とてもショッキングな内容。
庶民出身のアミンが、1971年、ウガンダ大統領に。
映画のストーリーはここから始まる。国民たちは、これからウガンダは自由と平和と活気にみちあふれた良い国になるだろう!と歓喜に湧いている…。
けれど、誰も信用しないアミンは、自分に背くもの、スパイかもしれないもの、旧大統領派など罪のない人々を追いつめ、独裁政権をしくことになる。
記録によると、アミンは、1979年に失脚するまでに30万人以上を抹殺したとされている。
この作品は、アミン政権下でアミンの主治医となったスコットランドのあまりに無知な青年医師(実在はしなかった)の目から語られる真実の物語。
オープニングは陽気な音楽と鮮やかな色彩に彩られ、アフリカン音楽の楽しさや大地の美しさを体験できる。
けれど、演説上手のアミンに魅せられ主治医となった青年は、アフリカの深い現実を知ることになる。そして、自分もその一部だと知ったとき…。
実在の事件を絡めて、語られる真実の重さに、終映後はことばも出ない。アミンが孤独と妄想と恐怖から、独裁者へとエスカレートしていく様は、非常にうまく描かれていて、人間の変ぼうを2時間でたっぷり味わうことが出来る。だからこそ、怖い…。
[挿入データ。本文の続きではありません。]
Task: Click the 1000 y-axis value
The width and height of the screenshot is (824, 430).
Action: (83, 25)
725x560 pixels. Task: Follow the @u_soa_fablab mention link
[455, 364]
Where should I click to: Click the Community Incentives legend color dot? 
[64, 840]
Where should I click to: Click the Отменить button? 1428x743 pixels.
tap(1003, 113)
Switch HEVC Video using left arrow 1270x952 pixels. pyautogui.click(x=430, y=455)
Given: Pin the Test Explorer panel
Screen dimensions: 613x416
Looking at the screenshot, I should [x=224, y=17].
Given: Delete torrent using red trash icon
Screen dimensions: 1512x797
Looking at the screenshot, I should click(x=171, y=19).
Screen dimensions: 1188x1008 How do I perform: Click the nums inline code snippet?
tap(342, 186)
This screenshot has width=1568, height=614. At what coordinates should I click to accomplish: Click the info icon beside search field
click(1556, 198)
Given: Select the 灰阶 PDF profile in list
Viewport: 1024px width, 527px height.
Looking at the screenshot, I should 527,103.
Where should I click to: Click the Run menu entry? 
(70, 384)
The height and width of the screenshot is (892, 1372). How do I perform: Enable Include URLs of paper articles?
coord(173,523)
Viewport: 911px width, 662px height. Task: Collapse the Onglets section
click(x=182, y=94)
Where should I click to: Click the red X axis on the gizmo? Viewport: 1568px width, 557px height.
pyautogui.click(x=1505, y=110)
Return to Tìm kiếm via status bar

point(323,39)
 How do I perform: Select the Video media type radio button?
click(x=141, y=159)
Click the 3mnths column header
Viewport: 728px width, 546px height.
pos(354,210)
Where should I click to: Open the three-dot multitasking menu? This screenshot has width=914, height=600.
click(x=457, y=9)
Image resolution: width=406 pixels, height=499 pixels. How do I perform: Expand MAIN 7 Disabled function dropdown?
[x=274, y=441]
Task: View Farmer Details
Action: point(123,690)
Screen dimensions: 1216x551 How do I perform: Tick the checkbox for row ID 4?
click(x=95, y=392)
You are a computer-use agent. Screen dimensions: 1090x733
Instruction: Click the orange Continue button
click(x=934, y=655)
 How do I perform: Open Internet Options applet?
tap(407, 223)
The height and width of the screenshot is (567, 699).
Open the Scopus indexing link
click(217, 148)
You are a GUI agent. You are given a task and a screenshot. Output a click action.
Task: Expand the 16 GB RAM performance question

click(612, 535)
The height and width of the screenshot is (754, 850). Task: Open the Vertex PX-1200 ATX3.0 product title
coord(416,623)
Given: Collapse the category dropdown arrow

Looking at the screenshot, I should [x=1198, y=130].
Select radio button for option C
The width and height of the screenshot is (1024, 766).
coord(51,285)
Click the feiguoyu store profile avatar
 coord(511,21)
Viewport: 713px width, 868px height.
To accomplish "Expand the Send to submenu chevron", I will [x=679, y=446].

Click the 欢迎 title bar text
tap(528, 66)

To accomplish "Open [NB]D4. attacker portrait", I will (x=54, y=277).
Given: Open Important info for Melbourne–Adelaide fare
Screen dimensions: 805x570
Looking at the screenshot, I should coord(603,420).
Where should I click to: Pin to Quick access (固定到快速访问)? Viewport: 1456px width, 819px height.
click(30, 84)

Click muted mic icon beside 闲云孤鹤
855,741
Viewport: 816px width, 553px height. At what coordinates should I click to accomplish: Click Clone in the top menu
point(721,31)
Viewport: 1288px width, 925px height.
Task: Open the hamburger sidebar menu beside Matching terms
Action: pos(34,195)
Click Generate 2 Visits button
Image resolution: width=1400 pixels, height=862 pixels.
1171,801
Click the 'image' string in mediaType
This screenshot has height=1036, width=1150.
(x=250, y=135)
そして、これがつい最近の出来事だということも、私たちは知らなければならないと思う。
映画は、エンターテインメントでもあるけれど、歴史や人間を知る1つの手段。そしてそこから調べたり深めたり、真実を追求していけるきっかけのようなものと、初心に戻れた気がする。
たまには、こんな作品で、考え事や熱い議論、落ち込んだりするのも悪くない。